Takadao’s core mission is to build “bankless financial alternatives” via a protocol that enables decentralized mutual-protection associations (tDAOs) and community-operated financial services. According to the project website, these alternatives aim to replace traditional insurance and banking models with member-governed, blockchain-based systems.
The seed round saw participation from multiple global investors aligned with Shariah-compliant fintech: Malaysia’s Hasan VC, France’s Syla Invest, UK/US-based Wahed Ventures, Japan’s Ice Blue Fund, US-based Istari Ventures, and Saudi Arabia’s Adverse, alongside follow-on backing from Draper Associates (US).
Takadao CEO Morrad Irsane said the investor mix reflects a desire to tap Islamic-fintech ecosystems, especially in Southeast Asia and Francophone markets.
This funding will support product rollout, onboarding of LifeDAO members, and further development of Takadao’s underlying protocol. At the time of the announcement, Takadao noted that LifeDAO had approximately $1 million in total value locked (TVL).
The LifeCard is positioned as a direct on-ramp from stablecoins to day-to-day spending: users receive stablecoins (e.g., from participating in the LifeDAO ecosystem) and can load the card to spend at any Visa-accepting merchant globally. In addition, features include profit-sharing of card-fee revenue among LifeDAO members, automatic roundup savings and investment with each transaction, and a 0 % interest micro-loan offered to card users based on historical top-ups.
Co-founder and COO Sharene Lee emphasized that the card “is a tangible link between the Web3 world and the real world” and is designed to maximize utility for members of the LifeDAO community.
Unlike conventional fintech or DeFi offerings, Takadao frames its model around three pillars: Shariah-compliance, community-ownership, and decentralized governance. The LifeDAO FAQ states that the organization is not a bank, not an insurance company, and not an investment firm, rather it is a member-governed mutual support association built on smart-contracts and blockchain transparency.
The LifeDAO whitepaper further explains that the pooled contribution model enables members to support one another (for example, via life-protection benefits) while surplus funds are redistributed to members rather than retained as profit by a central firm.
On the tech side, Takadao claims to have a patented risk-algorithm for its tDAO structure, enabling member-driven underwriting and smart-contract automation of payouts, notably within seven days of an event.
The launch signals that Web3 projects are pushing harder into “real-world” utility, not just token hype, but bridging crypto assets to merchant spend and daily finance. A prepaid visa card with stablecoin loading capabilities is a tangible step in that direction.
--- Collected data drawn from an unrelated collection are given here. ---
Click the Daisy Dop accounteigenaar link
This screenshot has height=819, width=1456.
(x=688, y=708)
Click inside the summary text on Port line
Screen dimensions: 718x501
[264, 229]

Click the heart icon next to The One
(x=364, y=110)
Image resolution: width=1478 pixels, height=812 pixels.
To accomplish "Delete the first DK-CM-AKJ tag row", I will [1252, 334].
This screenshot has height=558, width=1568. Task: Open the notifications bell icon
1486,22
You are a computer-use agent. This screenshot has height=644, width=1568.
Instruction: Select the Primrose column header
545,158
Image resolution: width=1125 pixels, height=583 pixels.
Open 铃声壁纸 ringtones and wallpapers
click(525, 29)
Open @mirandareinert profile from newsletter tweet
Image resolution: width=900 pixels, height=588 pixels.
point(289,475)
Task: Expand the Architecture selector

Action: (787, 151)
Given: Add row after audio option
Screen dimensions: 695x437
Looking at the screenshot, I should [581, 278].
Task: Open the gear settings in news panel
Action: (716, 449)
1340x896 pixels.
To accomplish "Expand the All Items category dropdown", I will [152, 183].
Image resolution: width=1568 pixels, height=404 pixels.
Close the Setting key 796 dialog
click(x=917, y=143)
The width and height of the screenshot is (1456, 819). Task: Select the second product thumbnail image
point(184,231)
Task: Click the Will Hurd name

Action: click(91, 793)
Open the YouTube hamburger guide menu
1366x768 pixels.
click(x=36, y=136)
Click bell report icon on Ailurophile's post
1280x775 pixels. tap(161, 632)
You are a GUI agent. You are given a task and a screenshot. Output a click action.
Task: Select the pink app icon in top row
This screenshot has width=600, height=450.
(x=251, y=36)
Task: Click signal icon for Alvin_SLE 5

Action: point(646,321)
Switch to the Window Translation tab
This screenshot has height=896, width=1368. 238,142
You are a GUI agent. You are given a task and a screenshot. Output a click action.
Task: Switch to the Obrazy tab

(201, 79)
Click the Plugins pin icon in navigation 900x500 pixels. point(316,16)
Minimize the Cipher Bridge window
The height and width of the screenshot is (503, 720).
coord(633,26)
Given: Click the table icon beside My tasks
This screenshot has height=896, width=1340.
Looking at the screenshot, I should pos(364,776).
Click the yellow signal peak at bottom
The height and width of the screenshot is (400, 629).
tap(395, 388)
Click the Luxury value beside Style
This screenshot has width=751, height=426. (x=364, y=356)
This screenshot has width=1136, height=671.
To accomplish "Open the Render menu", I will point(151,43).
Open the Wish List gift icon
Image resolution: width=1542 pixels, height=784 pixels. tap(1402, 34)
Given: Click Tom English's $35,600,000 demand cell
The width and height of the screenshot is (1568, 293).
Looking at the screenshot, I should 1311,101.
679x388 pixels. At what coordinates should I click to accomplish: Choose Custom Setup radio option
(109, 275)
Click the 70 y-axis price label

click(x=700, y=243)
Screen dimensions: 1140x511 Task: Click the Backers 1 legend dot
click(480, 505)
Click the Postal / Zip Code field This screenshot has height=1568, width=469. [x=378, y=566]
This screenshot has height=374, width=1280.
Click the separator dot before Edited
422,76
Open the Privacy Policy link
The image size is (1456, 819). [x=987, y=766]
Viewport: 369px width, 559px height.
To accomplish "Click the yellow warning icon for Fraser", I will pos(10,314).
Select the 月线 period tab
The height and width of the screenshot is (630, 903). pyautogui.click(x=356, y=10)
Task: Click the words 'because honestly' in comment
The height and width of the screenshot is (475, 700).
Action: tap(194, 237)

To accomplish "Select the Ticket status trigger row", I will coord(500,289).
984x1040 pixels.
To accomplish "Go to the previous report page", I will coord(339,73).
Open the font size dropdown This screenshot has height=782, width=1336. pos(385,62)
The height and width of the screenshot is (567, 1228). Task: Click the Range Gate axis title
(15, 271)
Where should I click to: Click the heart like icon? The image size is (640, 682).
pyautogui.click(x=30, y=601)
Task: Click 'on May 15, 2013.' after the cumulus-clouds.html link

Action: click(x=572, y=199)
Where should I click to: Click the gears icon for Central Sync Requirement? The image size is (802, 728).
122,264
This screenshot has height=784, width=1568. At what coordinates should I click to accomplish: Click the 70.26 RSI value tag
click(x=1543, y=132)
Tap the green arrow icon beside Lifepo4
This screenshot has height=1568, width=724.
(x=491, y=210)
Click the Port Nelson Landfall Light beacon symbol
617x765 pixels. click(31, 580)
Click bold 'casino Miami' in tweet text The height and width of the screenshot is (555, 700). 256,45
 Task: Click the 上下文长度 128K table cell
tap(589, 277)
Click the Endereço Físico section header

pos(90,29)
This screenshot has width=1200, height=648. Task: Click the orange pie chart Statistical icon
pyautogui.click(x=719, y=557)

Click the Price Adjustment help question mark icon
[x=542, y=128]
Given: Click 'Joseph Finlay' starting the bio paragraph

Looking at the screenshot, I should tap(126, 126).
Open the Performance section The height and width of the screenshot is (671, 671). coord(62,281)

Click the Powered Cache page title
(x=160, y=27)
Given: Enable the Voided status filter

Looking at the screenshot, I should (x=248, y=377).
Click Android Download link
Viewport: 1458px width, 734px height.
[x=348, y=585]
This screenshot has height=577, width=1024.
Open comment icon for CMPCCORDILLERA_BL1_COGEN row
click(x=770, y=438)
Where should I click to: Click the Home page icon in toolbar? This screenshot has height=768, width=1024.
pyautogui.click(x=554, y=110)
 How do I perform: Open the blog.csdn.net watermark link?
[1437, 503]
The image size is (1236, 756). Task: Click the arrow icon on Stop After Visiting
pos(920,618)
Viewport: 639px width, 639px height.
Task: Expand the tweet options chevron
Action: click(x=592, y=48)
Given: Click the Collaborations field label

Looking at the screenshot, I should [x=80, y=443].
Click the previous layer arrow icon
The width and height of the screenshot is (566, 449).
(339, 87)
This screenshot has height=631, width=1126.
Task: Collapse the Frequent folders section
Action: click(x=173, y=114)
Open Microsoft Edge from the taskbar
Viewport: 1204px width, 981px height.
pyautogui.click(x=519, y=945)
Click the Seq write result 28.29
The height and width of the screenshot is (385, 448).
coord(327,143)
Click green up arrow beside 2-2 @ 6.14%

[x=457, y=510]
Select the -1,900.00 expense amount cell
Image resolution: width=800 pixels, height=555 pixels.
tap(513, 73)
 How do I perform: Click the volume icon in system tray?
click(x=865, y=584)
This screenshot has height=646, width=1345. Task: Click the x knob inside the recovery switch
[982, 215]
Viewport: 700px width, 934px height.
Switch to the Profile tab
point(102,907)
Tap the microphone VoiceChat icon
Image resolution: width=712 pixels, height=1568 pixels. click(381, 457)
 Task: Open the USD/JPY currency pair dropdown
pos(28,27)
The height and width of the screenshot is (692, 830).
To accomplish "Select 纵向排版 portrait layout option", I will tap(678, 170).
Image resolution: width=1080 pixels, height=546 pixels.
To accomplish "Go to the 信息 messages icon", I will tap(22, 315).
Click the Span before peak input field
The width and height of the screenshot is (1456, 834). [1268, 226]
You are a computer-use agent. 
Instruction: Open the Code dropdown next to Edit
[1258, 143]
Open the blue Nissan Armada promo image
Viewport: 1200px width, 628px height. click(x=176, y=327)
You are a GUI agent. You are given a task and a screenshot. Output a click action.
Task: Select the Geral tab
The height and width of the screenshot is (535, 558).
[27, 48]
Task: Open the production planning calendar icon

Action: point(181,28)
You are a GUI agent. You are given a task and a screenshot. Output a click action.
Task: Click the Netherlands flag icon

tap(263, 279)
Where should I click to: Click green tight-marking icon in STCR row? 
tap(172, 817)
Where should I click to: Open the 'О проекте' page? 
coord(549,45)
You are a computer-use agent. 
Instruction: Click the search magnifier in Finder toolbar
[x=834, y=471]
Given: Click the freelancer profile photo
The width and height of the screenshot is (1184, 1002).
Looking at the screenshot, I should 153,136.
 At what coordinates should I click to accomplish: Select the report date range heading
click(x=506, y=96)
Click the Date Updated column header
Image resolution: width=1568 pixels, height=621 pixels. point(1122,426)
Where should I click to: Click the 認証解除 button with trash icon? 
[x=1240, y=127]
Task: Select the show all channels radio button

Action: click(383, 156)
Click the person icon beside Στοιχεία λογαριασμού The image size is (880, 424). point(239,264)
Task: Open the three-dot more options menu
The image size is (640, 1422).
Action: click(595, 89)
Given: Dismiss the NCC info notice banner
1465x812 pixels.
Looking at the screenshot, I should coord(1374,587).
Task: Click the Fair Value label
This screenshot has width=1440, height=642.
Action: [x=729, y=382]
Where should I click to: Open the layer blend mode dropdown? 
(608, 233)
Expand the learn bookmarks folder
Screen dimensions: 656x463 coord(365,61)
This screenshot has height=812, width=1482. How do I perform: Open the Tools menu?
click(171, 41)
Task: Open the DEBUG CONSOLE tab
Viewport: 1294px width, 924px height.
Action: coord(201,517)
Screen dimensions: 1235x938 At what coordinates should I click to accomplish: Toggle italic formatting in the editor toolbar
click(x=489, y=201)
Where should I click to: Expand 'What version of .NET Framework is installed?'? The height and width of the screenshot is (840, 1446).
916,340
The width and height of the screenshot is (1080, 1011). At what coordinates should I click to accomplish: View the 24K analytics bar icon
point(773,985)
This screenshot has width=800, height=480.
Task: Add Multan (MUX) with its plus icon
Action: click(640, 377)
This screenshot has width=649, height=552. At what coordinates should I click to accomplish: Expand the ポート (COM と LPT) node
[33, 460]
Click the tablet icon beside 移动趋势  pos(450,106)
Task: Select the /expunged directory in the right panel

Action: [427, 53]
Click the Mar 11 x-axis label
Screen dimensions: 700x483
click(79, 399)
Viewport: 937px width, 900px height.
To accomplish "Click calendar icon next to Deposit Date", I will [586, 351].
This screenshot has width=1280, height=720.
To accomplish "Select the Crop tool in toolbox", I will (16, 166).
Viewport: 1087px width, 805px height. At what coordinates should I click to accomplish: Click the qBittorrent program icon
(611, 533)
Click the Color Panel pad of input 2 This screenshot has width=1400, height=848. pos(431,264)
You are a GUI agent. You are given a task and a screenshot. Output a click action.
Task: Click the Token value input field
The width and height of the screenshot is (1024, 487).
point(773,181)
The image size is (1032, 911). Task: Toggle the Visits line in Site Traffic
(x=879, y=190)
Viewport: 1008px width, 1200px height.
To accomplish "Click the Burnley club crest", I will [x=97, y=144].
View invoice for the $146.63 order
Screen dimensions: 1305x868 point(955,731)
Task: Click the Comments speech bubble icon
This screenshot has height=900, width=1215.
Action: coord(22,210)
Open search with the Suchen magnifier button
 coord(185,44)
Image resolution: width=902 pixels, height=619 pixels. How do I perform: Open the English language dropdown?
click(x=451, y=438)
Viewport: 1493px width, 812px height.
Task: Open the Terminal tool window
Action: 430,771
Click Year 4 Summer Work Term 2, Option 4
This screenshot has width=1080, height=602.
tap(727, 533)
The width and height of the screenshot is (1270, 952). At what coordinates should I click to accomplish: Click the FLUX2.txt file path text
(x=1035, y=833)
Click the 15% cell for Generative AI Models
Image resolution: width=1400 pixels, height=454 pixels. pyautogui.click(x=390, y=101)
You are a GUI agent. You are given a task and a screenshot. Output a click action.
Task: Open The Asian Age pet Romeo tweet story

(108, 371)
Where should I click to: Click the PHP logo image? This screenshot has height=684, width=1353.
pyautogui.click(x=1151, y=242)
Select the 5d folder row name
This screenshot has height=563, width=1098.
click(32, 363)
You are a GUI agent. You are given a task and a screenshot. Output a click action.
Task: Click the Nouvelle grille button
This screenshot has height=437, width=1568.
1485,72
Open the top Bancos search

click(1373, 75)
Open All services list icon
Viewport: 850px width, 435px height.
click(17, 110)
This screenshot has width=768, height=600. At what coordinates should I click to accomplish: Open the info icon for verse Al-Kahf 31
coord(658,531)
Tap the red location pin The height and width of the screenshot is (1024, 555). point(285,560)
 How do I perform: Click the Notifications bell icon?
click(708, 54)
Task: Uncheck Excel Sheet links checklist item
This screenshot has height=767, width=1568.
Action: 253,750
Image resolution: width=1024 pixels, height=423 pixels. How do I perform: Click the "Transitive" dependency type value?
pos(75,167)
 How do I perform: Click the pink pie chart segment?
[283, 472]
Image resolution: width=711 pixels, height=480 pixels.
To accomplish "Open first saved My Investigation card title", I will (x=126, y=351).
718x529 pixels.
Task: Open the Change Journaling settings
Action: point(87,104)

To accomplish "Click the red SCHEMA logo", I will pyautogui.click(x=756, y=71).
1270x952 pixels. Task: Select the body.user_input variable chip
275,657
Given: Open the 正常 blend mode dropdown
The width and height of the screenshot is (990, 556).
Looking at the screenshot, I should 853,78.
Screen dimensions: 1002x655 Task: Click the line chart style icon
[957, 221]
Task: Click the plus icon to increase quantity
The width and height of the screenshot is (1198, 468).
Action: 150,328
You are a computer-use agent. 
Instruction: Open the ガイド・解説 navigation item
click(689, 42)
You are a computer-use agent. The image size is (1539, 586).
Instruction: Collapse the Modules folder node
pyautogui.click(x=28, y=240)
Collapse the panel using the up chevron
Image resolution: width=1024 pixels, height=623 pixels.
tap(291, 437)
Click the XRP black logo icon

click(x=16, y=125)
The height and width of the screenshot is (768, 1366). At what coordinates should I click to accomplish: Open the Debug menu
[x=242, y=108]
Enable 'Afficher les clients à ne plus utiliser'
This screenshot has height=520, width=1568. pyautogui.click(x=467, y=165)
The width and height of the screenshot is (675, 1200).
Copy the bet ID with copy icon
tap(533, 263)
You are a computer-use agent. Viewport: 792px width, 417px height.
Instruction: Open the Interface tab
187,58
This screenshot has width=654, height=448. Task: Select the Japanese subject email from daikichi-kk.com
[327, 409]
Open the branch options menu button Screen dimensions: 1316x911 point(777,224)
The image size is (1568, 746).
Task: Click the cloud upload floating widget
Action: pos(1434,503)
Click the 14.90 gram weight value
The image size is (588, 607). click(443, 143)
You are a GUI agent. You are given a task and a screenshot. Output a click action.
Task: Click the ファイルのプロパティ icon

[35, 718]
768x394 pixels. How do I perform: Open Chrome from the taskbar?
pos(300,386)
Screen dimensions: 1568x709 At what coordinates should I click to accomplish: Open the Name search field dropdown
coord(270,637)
For Islamic-fintech and emerging markets, the Shariah-compliant framing may open faster uptake in regions where mainstream finance has historically been constrained or exclusionary. The investor base reflects that positioning.
However, challenges remain. Regulatory frameworks for crypto-linked cards differ significantly across jurisdictions (including the GCC, ASEAN, EU and US). How the LifeCard integrates with fiat rails, anti-money-laundering (AML) controls, issuer licensing, and stablecoin custody will all determine how broadly it can roll out and at what cost.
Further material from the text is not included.